**What needs to be done**
The records should be repeated word for word, pictures excluded.

== Records to process ==

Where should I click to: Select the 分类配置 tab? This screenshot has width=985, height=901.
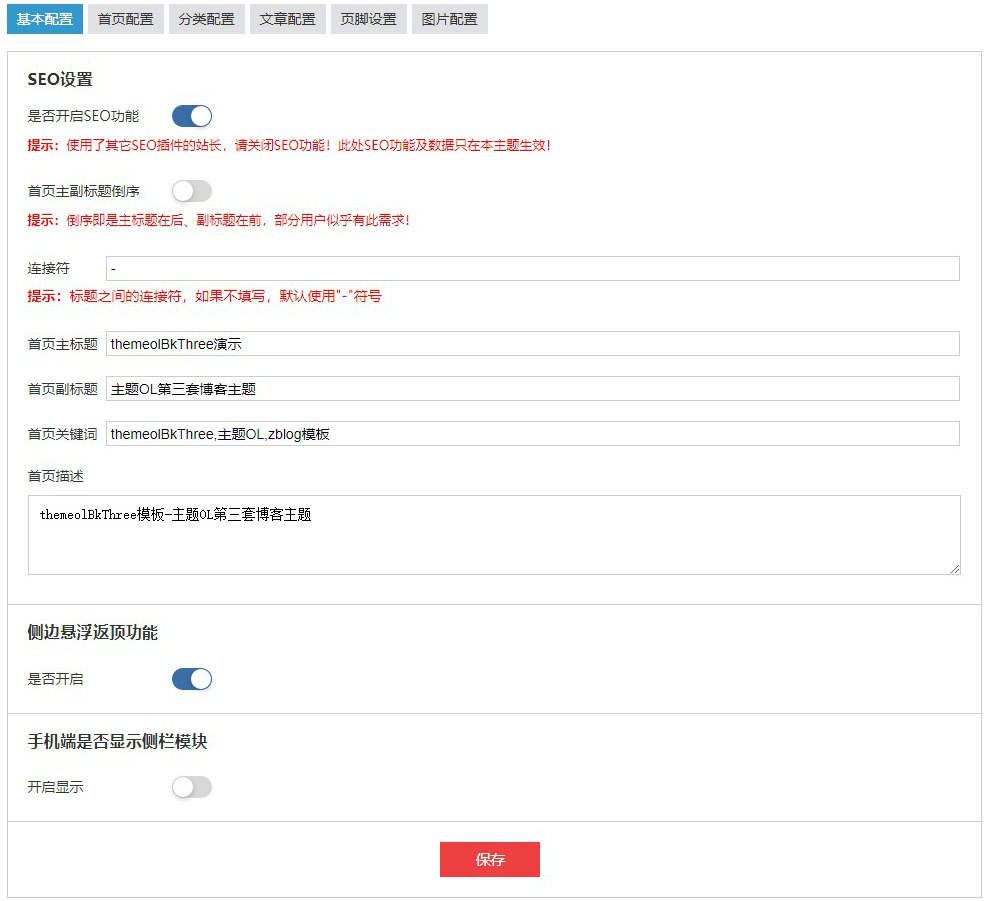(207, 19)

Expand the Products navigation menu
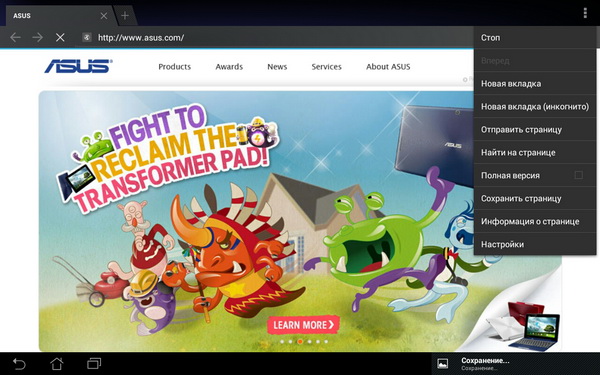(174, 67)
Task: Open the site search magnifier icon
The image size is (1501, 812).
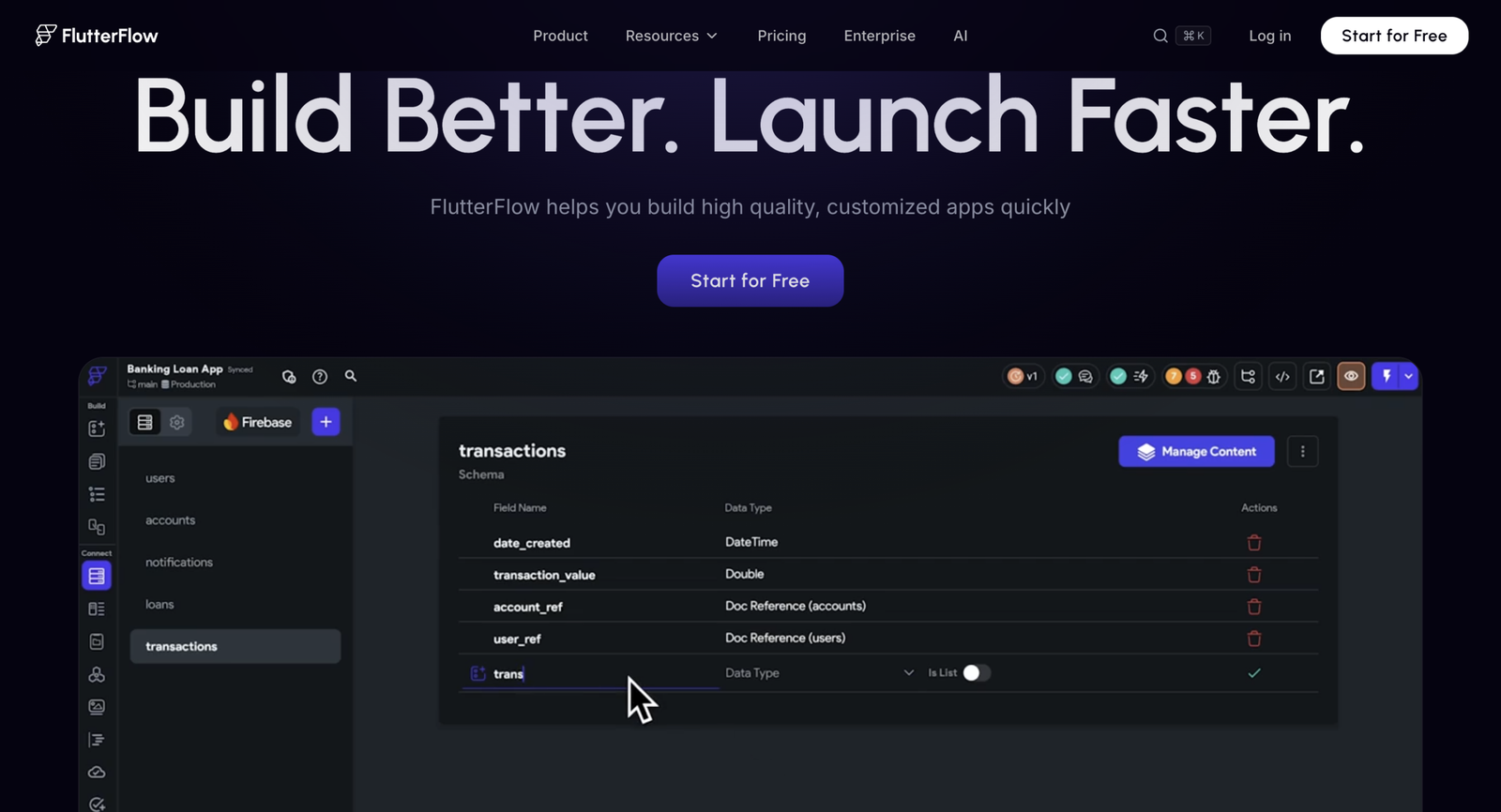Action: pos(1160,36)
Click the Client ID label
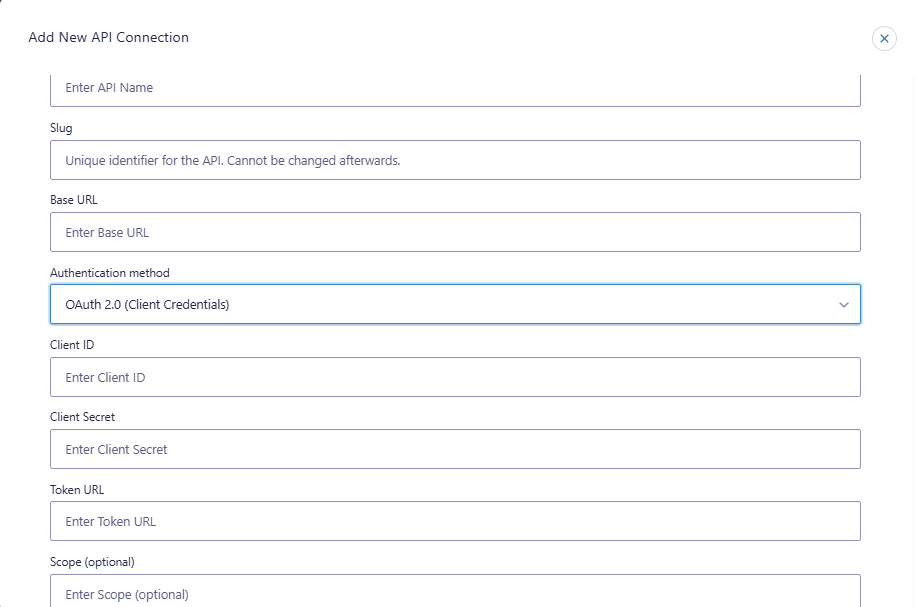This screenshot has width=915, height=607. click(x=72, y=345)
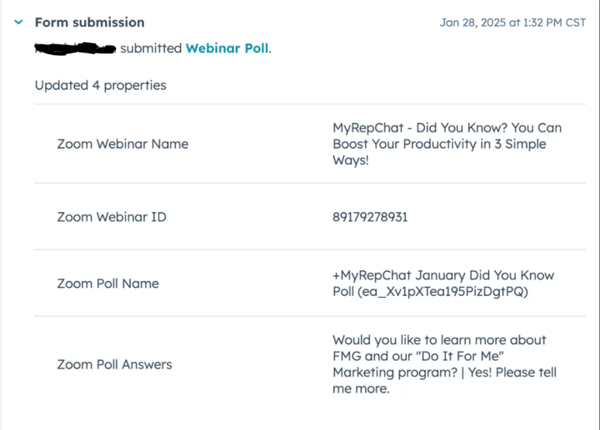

===

**Final answer**
Where should I click to: Select the 分类配置 tab? This screenshot has width=985, height=901.
(207, 19)

Expand the Products navigation menu
(174, 67)
Task: Open the site search magnifier icon
The image size is (1501, 812).
Action: pos(1160,36)
Click the Client ID label
This screenshot has width=915, height=607. click(x=72, y=345)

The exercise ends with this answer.